1 3/4 cups all-purpose flour
1/2 teaspoon baking powder
1/2 teaspoon fine salt
3/4 cup unsalted butter, softened
2/3 cup sugar, plus more for rolling
1 large egg
1 teaspoon vanilla
1/3 cup cherry or strawberry jam
1.Preheat oven to 180 degrees. Line 2 baking sheets with parchment paper.
2.Whisk the flour, baking powder and salt together in a bowl.
3.In another bowl, whip the butter and the sugar with a hand-held mixer until fluffy, about 5 minutes. Beat in the egg and vanilla until just combined. Slowly beat in the dry ingredients in 2 additions, mixing well.
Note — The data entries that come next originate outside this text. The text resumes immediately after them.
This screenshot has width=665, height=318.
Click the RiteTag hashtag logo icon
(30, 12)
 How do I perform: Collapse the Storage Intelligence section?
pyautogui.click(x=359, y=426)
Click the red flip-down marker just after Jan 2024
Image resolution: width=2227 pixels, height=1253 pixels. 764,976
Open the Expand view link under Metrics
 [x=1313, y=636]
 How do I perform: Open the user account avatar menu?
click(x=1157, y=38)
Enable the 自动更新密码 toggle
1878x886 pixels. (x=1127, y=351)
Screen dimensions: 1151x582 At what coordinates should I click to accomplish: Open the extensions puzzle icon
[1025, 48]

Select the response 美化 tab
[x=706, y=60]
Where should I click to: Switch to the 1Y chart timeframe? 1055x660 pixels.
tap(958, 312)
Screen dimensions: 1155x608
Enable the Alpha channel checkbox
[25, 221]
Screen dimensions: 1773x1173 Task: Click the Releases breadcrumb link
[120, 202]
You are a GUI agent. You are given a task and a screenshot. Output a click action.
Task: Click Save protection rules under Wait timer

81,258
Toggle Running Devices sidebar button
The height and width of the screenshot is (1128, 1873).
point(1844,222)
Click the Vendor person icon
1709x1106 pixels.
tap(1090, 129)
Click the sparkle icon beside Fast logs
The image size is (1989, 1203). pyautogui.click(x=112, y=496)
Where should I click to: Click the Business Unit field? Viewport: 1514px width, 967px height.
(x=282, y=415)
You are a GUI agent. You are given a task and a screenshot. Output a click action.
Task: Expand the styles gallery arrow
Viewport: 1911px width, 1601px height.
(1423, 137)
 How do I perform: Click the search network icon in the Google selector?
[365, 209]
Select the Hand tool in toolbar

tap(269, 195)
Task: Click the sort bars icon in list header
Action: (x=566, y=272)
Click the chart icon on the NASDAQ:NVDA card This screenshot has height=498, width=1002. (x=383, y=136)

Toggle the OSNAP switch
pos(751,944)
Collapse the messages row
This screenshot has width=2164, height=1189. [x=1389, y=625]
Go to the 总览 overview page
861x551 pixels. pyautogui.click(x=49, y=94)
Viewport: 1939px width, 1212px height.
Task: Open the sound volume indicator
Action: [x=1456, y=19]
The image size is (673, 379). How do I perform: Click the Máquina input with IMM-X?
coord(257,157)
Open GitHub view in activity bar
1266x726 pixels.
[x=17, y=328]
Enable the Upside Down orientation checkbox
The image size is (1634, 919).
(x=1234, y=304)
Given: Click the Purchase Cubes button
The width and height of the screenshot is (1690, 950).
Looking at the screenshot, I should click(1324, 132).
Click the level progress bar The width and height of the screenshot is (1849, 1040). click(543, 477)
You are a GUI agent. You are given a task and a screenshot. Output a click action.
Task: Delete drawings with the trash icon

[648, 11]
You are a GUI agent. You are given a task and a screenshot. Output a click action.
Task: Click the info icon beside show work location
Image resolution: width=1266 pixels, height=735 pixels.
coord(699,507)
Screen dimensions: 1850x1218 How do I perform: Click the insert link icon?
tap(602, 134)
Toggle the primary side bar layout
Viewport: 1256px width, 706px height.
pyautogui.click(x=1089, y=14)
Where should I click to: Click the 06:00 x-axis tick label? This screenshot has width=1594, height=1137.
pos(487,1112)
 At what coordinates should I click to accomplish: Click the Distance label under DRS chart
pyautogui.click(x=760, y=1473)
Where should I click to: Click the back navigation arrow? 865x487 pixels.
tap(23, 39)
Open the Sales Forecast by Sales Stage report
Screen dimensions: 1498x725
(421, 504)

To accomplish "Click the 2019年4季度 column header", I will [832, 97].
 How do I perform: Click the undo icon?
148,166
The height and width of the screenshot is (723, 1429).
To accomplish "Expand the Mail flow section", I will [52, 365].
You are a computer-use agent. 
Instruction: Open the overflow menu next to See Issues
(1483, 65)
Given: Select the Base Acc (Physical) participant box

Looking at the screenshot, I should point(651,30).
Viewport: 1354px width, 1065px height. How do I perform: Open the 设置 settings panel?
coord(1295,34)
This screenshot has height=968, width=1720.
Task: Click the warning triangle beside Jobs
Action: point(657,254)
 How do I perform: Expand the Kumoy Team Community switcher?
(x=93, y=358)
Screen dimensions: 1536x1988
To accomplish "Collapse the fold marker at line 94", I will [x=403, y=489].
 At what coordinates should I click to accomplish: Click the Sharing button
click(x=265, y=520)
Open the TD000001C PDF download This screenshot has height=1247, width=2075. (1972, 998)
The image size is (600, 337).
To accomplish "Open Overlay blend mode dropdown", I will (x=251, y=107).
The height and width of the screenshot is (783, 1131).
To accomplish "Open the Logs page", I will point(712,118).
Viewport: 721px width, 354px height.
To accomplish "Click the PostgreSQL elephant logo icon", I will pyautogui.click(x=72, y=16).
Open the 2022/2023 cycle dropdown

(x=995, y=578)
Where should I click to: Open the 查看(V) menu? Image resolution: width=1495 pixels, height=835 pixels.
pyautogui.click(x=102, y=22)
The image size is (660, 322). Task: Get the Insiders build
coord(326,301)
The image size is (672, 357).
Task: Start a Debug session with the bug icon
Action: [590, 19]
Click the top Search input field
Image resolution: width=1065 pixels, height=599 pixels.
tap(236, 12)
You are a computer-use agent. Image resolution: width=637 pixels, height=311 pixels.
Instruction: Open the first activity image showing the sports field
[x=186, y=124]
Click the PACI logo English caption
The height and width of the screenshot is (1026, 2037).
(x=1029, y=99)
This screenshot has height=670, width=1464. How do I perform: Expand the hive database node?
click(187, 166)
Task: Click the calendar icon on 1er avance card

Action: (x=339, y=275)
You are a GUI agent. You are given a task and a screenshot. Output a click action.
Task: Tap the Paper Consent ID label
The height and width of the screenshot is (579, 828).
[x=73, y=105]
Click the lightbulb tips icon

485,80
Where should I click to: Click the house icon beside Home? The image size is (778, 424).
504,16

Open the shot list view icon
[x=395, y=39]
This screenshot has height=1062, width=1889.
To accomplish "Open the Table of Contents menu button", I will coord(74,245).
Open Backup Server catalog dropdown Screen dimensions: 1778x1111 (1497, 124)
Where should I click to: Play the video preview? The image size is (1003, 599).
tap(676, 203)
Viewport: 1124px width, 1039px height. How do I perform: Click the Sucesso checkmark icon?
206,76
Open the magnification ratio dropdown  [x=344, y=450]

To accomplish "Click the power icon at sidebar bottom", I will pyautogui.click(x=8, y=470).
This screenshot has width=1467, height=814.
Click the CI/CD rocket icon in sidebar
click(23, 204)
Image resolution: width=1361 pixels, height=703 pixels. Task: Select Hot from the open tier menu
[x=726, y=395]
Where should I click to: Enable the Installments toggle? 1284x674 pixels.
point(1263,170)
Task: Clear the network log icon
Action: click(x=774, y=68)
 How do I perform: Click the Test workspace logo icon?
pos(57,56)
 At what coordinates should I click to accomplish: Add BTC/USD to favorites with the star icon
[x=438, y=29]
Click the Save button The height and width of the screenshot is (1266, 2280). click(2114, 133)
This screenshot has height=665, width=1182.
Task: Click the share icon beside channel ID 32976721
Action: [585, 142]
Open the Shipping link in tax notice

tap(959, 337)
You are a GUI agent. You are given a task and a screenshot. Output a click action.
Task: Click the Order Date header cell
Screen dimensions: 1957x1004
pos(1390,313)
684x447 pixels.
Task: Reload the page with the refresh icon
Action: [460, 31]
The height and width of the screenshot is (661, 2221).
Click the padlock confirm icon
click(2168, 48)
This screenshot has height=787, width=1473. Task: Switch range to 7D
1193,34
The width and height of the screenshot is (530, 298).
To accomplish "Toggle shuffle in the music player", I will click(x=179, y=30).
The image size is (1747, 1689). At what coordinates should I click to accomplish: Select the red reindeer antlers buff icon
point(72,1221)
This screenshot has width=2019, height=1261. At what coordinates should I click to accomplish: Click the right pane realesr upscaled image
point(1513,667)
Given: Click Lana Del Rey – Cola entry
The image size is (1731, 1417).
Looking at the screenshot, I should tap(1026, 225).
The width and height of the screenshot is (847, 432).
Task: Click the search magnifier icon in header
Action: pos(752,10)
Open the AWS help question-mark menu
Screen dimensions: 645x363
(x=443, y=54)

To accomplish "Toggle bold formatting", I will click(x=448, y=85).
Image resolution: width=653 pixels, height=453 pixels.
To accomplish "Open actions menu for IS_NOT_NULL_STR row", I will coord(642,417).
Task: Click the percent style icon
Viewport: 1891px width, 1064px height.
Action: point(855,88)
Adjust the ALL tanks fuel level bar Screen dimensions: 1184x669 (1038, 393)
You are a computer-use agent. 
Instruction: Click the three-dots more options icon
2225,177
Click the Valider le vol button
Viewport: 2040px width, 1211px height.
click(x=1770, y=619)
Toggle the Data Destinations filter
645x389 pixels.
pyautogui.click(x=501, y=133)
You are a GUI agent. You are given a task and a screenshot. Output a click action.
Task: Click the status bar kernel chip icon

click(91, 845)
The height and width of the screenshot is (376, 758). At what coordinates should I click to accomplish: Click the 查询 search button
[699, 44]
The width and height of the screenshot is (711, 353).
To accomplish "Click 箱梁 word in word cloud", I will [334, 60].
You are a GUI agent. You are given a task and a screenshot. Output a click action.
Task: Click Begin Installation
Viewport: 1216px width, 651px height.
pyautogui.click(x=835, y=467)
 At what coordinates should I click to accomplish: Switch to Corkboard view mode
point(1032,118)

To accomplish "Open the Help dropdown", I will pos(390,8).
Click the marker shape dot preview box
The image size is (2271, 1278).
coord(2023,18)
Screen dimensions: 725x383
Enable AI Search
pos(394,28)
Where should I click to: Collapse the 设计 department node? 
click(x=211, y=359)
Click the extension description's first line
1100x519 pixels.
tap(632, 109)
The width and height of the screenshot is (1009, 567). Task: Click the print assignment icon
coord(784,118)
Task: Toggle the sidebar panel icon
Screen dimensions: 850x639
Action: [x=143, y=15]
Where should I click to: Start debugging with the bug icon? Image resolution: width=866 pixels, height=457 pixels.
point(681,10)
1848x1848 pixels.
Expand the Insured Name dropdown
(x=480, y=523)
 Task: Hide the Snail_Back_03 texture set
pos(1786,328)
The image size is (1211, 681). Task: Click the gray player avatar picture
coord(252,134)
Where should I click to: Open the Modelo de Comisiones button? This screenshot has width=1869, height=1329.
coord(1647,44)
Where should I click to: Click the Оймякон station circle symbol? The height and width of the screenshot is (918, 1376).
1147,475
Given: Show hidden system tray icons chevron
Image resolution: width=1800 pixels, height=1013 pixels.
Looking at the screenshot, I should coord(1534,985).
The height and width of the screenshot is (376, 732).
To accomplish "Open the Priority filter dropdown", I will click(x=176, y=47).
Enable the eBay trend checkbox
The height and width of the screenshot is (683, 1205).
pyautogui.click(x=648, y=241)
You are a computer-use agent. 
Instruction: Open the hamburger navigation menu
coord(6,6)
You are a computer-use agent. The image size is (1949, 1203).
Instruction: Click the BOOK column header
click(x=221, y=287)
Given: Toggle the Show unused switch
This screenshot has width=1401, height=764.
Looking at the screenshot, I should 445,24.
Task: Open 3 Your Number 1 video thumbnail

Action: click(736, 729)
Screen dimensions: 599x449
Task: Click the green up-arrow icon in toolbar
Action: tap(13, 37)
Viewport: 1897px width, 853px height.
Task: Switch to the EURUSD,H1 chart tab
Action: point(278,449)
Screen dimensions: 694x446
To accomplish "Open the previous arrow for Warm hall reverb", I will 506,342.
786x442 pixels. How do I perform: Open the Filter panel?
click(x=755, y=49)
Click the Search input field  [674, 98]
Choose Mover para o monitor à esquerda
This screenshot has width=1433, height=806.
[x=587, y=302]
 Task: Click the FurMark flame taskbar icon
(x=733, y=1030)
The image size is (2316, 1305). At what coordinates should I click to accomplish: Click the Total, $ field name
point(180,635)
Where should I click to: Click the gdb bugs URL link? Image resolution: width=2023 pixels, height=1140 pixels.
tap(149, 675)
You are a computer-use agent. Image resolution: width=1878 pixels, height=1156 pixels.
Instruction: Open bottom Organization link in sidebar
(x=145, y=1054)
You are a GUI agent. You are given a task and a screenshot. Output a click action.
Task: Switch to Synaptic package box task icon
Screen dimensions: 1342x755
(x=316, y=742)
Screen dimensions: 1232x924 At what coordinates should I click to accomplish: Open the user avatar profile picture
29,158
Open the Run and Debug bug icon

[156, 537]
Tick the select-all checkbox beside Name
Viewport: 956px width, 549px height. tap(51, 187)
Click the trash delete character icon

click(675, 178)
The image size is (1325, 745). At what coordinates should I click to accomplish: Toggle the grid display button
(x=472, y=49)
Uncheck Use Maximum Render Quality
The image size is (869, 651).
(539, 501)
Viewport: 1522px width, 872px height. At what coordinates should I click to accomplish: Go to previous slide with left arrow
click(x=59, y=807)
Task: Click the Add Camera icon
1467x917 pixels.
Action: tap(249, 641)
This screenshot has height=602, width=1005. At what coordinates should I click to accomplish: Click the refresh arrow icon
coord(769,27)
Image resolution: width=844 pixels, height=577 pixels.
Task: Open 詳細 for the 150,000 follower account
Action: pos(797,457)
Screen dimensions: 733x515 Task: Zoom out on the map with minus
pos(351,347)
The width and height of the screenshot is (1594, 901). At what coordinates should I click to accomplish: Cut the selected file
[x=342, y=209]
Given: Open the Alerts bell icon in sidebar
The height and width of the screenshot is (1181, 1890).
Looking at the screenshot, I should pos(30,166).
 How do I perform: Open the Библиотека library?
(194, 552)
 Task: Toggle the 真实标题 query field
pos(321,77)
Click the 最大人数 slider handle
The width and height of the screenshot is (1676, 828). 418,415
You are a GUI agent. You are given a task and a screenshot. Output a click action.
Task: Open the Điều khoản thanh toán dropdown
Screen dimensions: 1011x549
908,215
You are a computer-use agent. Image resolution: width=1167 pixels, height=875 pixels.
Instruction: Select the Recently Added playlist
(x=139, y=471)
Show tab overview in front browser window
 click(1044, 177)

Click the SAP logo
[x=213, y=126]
4.Scoop the dough into 1-inch balls with a cookie or ice cream scoop and roll in sugar. Place about 2-inches apart on the prepared baking sheets. Press a thumbprint into the center of each ball, about 1/2-inch deep. Fill each indentation with about 3/4 teaspoon jam.
5.Bake cookies until the edges are golden, about 15 minutes. (For even color, rotate the pans from top to bottom about halfway through baking.) Cool cookies on the baking sheets. Serve.
6.Store cookies in a tightly sealed container for up to 5 days.